Francesc Altet wrote:
Hi List,
I would like to make a formal proposal regarding with the subject of previous discussions in that list. This message is a bit long, but I've tried my best to expose my thoughts as clearly as possible.
I did not have time to respond to this mail, but it is very good. I will be placing some of its comments in the scipy site.
It's worth remembering that Numeric has been a major breakthrough in introducing the capability to deal with large (homogeneous) datasets in Python in a very efficient mannner. In my opinion Numarray is, generally speaking, a very good package as well with many interesting new features that lack Numeric. Between the main advantages of Numarray vs Numeric I can list the next (although I can be a bit misleaded here because of my own user cases of both libraries):
I think numarray has made some incrdedible strides in showing what the numeric object needs to be and in implementing some really neat functionality. I just think its combination of Python and C code must be redone to overcome the speed issues that have arisen. My opinion after perusing the numarray code is that it would be easier (for me anyway) to adjust Numeric to support the features of numarray, than to re-write and re-organize the relevant sections of numarray code. One of the advantages of Numeric is it's tight implementation that added only two fundamental types, both written entirely in C. I was hoping that the Python dependencies for the fundamental types would fade as numarray matured, but it appears to me that this is not going to happen. I did not have the time in the past to deal with this. I wish I had looked at it more closely two years ago. If I had done this I would have seen how to support the features that Perry wanted without completely re-writing everything. But, then again, Python 2.2 changed what is possible on the C level and that has had an impact on the discussion.
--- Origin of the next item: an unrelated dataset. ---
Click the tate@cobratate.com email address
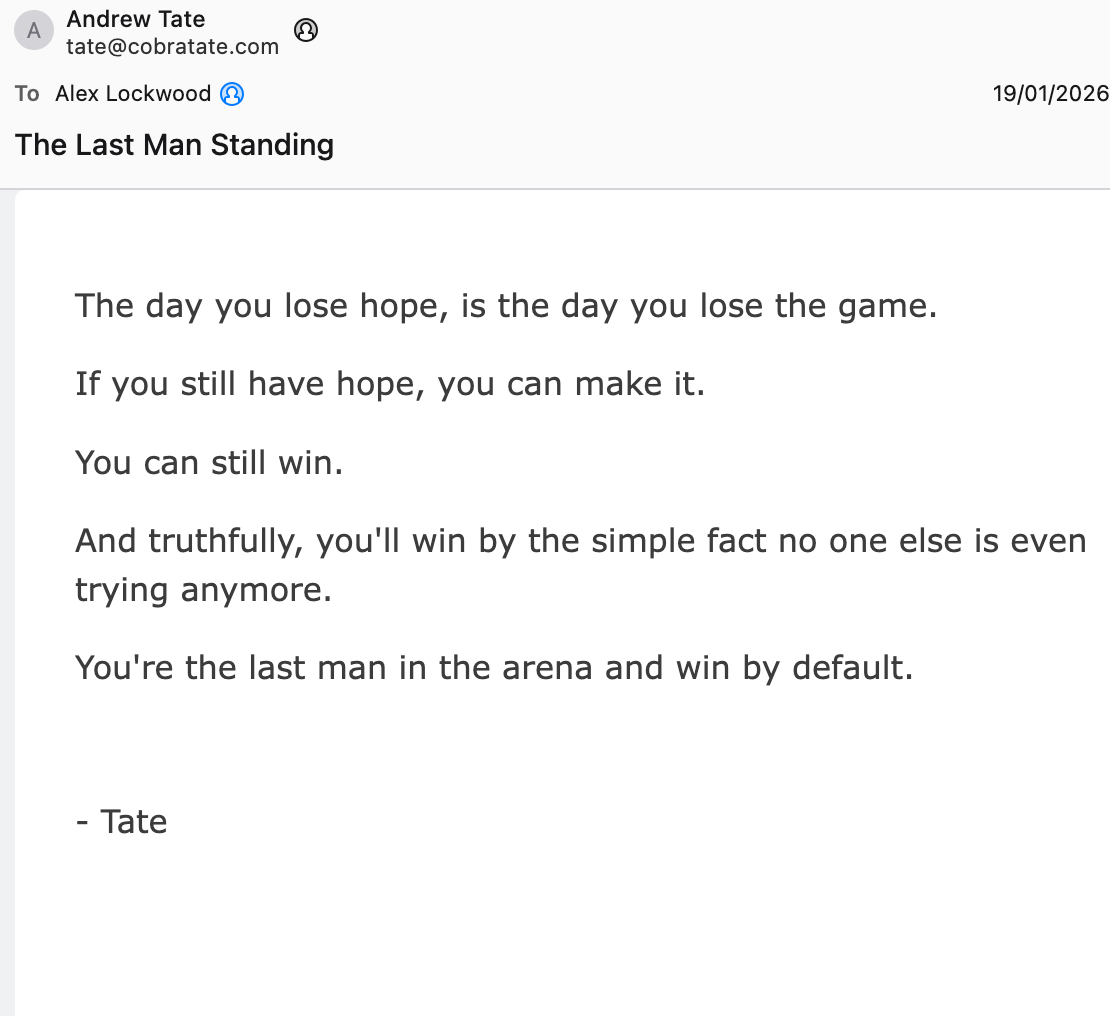1110x1016 pixels. coord(172,46)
- Memory-mapped objects: Allow working with on-disk numarray objects like if they were in-memory.
Numeric3 supports this cleanly and old Numeric did too (there was a memory-mapped module), it's just that byteswapping, and alignment had to be done manually.
- RecArrays: Objects that allow to deal with heterogeneous datasets (tables) in an efficient manner. This ought to be very beneficial in many fields.
Heterogeneous arrays is the big one for old Numeric. It is a good idea. In Numeric3 it has required far fewer changes than I had at first imagined.
- CharArrays: Allow to work with large amounts of fixed and variable length strings. I see this implementation much more powerful that Numeric.
Also a good idea, and comees along for the ride with in Numeric3. Numeric had CHAR arrays but a vision was never specified for how to make them more useful. This change would have been a good step towards heterogeneous arrays.
- Index arrays within subscripts: e.g. if ind = array([4, 4, 0, 2]) and x = 2*arange(6), x[inx] results in array([8, 8, 0, 4])
For scipy this was implemented on top of Numeric (so it is in Numeric3 too), the multidimensional version needs to be worked on, still.
- New design interface: We should not forget that numarray has been designed from the ground with Python Library integration in mind (or at least, this is my impression). So, it should have more chances (if there is some hope) to enter in the Standard Library than Numeric.
Numeric has had this in mind for some time. In fact the early Numeric developers were quite instrumental in getting significant changes into Python istelf, including Complex Objects, Ellipses, and Extended Slicing. Guido was quite keen on the idea of including Numeric at one point. Our infighting made him lose interest I think. So claiming this as an advantage of numarray over Numeric is simply inaccurate.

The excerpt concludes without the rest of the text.